[Saved entries]
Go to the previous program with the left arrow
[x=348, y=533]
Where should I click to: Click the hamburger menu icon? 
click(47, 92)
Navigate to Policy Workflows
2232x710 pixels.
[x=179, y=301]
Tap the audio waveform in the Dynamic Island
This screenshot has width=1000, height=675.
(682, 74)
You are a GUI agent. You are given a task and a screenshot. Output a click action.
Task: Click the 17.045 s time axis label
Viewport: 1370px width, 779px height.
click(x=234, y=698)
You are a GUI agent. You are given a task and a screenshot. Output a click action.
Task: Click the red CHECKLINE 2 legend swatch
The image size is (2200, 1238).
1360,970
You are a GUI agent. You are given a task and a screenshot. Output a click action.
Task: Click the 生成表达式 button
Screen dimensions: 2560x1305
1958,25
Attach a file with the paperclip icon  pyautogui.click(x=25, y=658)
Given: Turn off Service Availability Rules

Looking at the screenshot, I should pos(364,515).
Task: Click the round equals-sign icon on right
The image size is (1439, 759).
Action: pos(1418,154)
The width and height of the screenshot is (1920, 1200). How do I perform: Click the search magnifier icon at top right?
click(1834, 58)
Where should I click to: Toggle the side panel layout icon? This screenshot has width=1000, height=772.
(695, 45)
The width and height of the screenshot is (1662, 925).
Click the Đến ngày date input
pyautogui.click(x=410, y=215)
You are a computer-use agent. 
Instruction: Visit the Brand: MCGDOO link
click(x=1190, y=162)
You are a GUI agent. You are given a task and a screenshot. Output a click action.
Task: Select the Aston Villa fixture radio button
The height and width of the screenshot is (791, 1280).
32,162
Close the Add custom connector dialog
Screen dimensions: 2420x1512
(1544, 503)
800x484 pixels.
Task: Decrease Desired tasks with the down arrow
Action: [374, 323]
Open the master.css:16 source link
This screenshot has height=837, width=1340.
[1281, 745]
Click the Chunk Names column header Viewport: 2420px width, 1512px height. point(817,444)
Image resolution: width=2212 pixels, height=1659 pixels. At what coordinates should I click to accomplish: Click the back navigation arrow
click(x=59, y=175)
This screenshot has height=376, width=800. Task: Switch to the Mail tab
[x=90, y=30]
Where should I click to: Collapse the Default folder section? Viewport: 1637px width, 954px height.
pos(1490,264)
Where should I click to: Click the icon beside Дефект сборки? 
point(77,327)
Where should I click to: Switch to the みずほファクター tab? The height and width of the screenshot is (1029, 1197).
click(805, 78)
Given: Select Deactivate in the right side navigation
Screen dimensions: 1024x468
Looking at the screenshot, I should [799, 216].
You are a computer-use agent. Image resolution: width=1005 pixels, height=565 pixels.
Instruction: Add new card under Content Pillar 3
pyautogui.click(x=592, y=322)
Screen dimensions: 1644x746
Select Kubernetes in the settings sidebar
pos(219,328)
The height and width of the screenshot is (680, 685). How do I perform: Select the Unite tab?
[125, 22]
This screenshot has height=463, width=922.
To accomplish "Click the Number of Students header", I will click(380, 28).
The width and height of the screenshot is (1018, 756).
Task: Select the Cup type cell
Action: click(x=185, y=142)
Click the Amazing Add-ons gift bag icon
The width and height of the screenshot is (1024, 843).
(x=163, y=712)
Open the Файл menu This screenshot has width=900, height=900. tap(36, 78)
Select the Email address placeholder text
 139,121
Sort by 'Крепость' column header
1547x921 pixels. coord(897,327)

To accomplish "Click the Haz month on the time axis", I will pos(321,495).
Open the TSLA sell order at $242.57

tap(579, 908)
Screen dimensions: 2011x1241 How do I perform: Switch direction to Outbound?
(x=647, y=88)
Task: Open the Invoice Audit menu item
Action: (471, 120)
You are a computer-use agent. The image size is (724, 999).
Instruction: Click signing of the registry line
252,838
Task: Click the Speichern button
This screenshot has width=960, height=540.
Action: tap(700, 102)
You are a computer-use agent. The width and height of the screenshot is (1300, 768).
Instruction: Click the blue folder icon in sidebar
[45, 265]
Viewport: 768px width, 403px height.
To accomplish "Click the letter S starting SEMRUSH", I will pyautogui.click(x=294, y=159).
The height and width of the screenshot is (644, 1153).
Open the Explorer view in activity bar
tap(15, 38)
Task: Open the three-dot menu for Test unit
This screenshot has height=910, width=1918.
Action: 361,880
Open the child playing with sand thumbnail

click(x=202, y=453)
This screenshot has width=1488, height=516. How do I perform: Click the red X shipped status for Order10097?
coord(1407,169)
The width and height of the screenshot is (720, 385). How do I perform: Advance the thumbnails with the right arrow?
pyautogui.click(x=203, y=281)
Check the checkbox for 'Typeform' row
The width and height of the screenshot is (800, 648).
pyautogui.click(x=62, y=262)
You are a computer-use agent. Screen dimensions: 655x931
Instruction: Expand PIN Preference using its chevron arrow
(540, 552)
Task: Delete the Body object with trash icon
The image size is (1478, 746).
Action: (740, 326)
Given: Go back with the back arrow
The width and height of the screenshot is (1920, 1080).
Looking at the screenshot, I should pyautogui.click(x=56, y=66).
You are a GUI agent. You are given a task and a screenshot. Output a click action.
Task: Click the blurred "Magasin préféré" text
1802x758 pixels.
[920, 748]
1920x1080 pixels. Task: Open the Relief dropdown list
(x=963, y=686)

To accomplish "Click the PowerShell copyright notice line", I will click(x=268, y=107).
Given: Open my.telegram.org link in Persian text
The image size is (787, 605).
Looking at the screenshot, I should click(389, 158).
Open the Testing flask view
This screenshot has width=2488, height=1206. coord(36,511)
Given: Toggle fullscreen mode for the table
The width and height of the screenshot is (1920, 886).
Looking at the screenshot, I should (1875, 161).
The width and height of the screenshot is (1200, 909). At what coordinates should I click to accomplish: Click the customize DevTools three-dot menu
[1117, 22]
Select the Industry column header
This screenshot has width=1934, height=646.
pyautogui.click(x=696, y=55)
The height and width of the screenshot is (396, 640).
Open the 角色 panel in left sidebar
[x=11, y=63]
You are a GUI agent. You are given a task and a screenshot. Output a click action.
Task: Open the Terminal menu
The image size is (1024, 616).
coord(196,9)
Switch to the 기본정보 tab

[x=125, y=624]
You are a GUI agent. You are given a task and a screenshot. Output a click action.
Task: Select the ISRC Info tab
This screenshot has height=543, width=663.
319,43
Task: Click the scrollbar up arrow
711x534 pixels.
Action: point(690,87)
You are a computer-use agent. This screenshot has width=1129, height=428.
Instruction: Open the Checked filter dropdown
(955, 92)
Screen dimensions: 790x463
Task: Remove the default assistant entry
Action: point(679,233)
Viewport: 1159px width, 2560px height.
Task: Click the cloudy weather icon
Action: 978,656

> **Exercise**
Present every line of the items above as a Markdown table with two columns, Row and Item line, numbering the rows and leaving out blank lines.

> **Final answer**
| Row | Item line |
|---|---|
| 1 | Go to the previous program with the left arrow |
| 2 | [x=348, y=533] |
| 3 | Where should I click to: Click the hamburger menu icon?  |
| 4 | click(47, 92) |
| 5 | Navigate to Policy Workflows |
| 6 | 2232x710 pixels. |
| 7 | [x=179, y=301] |
| 8 | Tap the audio waveform in the Dynamic Island |
| 9 | This screenshot has width=1000, height=675. |
| 10 | (682, 74) |
| 11 | You are a GUI agent. You are given a task and a screenshot. Output a click action. |
| 12 | Task: Click the 17.045 s time axis label |
| 13 | Viewport: 1370px width, 779px height. |
| 14 | click(x=234, y=698) |
| 15 | You are a GUI agent. You are given a task and a screenshot. Output a click action. |
| 16 | Task: Click the red CHECKLINE 2 legend swatch |
| 17 | The image size is (2200, 1238). |
| 18 | 1360,970 |
| 19 | You are a GUI agent. You are given a task and a screenshot. Output a click action. |
| 20 | Task: Click the 生成表达式 button |
| 21 | Screen dimensions: 2560x1305 |
| 22 | 1958,25 |
| 23 | Attach a file with the paperclip icon  pyautogui.click(x=25, y=658) |
| 24 | Given: Turn off Service Availability Rules |
| 25 | Looking at the screenshot, I should pos(364,515). |
| 26 | Task: Click the round equals-sign icon on right |
| 27 | The image size is (1439, 759). |
| 28 | Action: pos(1418,154) |
| 29 | The width and height of the screenshot is (1920, 1200). How do I perform: Click the search magnifier icon at top right? |
| 30 | click(1834, 58) |
| 31 | Where should I click to: Toggle the side panel layout icon? This screenshot has width=1000, height=772. |
| 32 | (695, 45) |
| 33 | The width and height of the screenshot is (1662, 925). |
| 34 | Click the Đến ngày date input |
| 35 | pyautogui.click(x=410, y=215) |
| 36 | You are a computer-use agent.  |
| 37 | Instruction: Visit the Brand: MCGDOO link |
| 38 | click(x=1190, y=162) |
| 39 | You are a GUI agent. You are given a task and a screenshot. Output a click action. |
| 40 | Task: Select the Aston Villa fixture radio button |
| 41 | The height and width of the screenshot is (791, 1280). |
| 42 | 32,162 |
| 43 | Close the Add custom connector dialog |
| 44 | Screen dimensions: 2420x1512 |
| 45 | (1544, 503) |
| 46 | 800x484 pixels. |
| 47 | Task: Decrease Desired tasks with the down arrow |
| 48 | Action: [374, 323] |
| 49 | Open the master.css:16 source link |
| 50 | This screenshot has height=837, width=1340. |
| 51 | [1281, 745] |
| 52 | Click the Chunk Names column header Viewport: 2420px width, 1512px height. point(817,444) |
| 53 | Image resolution: width=2212 pixels, height=1659 pixels. At what coordinates should I click to accomplish: Click the back navigation arrow |
| 54 | click(x=59, y=175) |
| 55 | This screenshot has height=376, width=800. Task: Switch to the Mail tab |
| 56 | [x=90, y=30] |
| 57 | Where should I click to: Collapse the Default folder section? Viewport: 1637px width, 954px height. |
| 58 | pos(1490,264) |
| 59 | Where should I click to: Click the icon beside Дефект сборки?  |
| 60 | point(77,327) |
| 61 | Where should I click to: Switch to the みずほファクター tab? The height and width of the screenshot is (1029, 1197). |
| 62 | click(805, 78) |
| 63 | Given: Select Deactivate in the right side navigation |
| 64 | Screen dimensions: 1024x468 |
| 65 | Looking at the screenshot, I should [799, 216]. |
| 66 | You are a computer-use agent. Image resolution: width=1005 pixels, height=565 pixels. |
| 67 | Instruction: Add new card under Content Pillar 3 |
| 68 | pyautogui.click(x=592, y=322) |
| 69 | Screen dimensions: 1644x746 |
| 70 | Select Kubernetes in the settings sidebar |
| 71 | pos(219,328) |
| 72 | The height and width of the screenshot is (680, 685). How do I perform: Select the Unite tab? |
| 73 | [125, 22] |
| 74 | This screenshot has height=463, width=922. |
| 75 | To accomplish "Click the Number of Students header", I will click(380, 28). |
| 76 | The width and height of the screenshot is (1018, 756). |
| 77 | Task: Select the Cup type cell |
| 78 | Action: click(x=185, y=142) |
| 79 | Click the Amazing Add-ons gift bag icon |
| 80 | The width and height of the screenshot is (1024, 843). |
| 81 | (x=163, y=712) |
| 82 | Open the Файл menu This screenshot has width=900, height=900. tap(36, 78) |
| 83 | Select the Email address placeholder text |
| 84 |  139,121 |
| 85 | Sort by 'Крепость' column header |
| 86 | 1547x921 pixels. coord(897,327) |
| 87 | To accomplish "Click the Haz month on the time axis", I will pos(321,495). |
| 88 | Open the TSLA sell order at $242.57 |
| 89 | tap(579, 908) |
| 90 | Screen dimensions: 2011x1241 How do I perform: Switch direction to Outbound? |
| 91 | (x=647, y=88) |
| 92 | Task: Open the Invoice Audit menu item |
| 93 | Action: (471, 120) |
| 94 | You are a computer-use agent. The image size is (724, 999). |
| 95 | Instruction: Click signing of the registry line |
| 96 | 252,838 |
| 97 | Task: Click the Speichern button |
| 98 | This screenshot has width=960, height=540. |
| 99 | Action: tap(700, 102) |
| 100 | You are a computer-use agent. The width and height of the screenshot is (1300, 768). |
| 101 | Instruction: Click the blue folder icon in sidebar |
| 102 | [45, 265] |
| 103 | Viewport: 768px width, 403px height. |
| 104 | To accomplish "Click the letter S starting SEMRUSH", I will pyautogui.click(x=294, y=159). |
| 105 | The height and width of the screenshot is (644, 1153). |
| 106 | Open the Explorer view in activity bar |
| 107 | tap(15, 38) |
| 108 | Task: Open the three-dot menu for Test unit |
| 109 | This screenshot has height=910, width=1918. |
| 110 | Action: 361,880 |
| 111 | Open the child playing with sand thumbnail |
| 112 | click(x=202, y=453) |
| 113 | This screenshot has width=1488, height=516. How do I perform: Click the red X shipped status for Order10097? |
| 114 | coord(1407,169) |
| 115 | The width and height of the screenshot is (720, 385). How do I perform: Advance the thumbnails with the right arrow? |
| 116 | pyautogui.click(x=203, y=281) |
| 117 | Check the checkbox for 'Typeform' row |
| 118 | The width and height of the screenshot is (800, 648). |
| 119 | pyautogui.click(x=62, y=262) |
| 120 | You are a computer-use agent. Screen dimensions: 655x931 |
| 121 | Instruction: Expand PIN Preference using its chevron arrow |
| 122 | (540, 552) |
| 123 | Task: Delete the Body object with trash icon |
| 124 | The image size is (1478, 746). |
| 125 | Action: (740, 326) |
| 126 | Given: Go back with the back arrow |
| 127 | The width and height of the screenshot is (1920, 1080). |
| 128 | Looking at the screenshot, I should pyautogui.click(x=56, y=66). |
| 129 | You are a GUI agent. You are given a task and a screenshot. Output a click action. |
| 130 | Task: Click the blurred "Magasin préféré" text |
| 131 | 1802x758 pixels. |
| 132 | [920, 748] |
| 133 | 1920x1080 pixels. Task: Open the Relief dropdown list |
| 134 | (x=963, y=686) |
| 135 | To accomplish "Click the PowerShell copyright notice line", I will click(x=268, y=107). |
| 136 | Given: Open my.telegram.org link in Persian text |
| 137 | The image size is (787, 605). |
| 138 | Looking at the screenshot, I should click(389, 158). |
| 139 | Open the Testing flask view |
| 140 | This screenshot has width=2488, height=1206. coord(36,511) |
| 141 | Given: Toggle fullscreen mode for the table |
| 142 | The width and height of the screenshot is (1920, 886). |
| 143 | Looking at the screenshot, I should (1875, 161). |
| 144 | The width and height of the screenshot is (1200, 909). At what coordinates should I click to accomplish: Click the customize DevTools three-dot menu |
| 145 | [1117, 22] |
| 146 | Select the Industry column header |
| 147 | This screenshot has width=1934, height=646. |
| 148 | pyautogui.click(x=696, y=55) |
| 149 | The height and width of the screenshot is (396, 640). |
| 150 | Open the 角色 panel in left sidebar |
| 151 | [x=11, y=63] |
| 152 | You are a GUI agent. You are given a task and a screenshot. Output a click action. |
| 153 | Task: Open the Terminal menu |
| 154 | The image size is (1024, 616). |
| 155 | coord(196,9) |
| 156 | Switch to the 기본정보 tab |
| 157 | [x=125, y=624] |
| 158 | You are a GUI agent. You are given a task and a screenshot. Output a click action. |
| 159 | Task: Select the ISRC Info tab |
| 160 | This screenshot has height=543, width=663. |
| 161 | 319,43 |
| 162 | Task: Click the scrollbar up arrow |
| 163 | 711x534 pixels. |
| 164 | Action: point(690,87) |
| 165 | You are a computer-use agent. This screenshot has width=1129, height=428. |
| 166 | Instruction: Open the Checked filter dropdown |
| 167 | (955, 92) |
| 168 | Screen dimensions: 790x463 |
| 169 | Task: Remove the default assistant entry |
| 170 | Action: point(679,233) |
| 171 | Viewport: 1159px width, 2560px height. |
| 172 | Task: Click the cloudy weather icon |
| 173 | Action: 978,656 |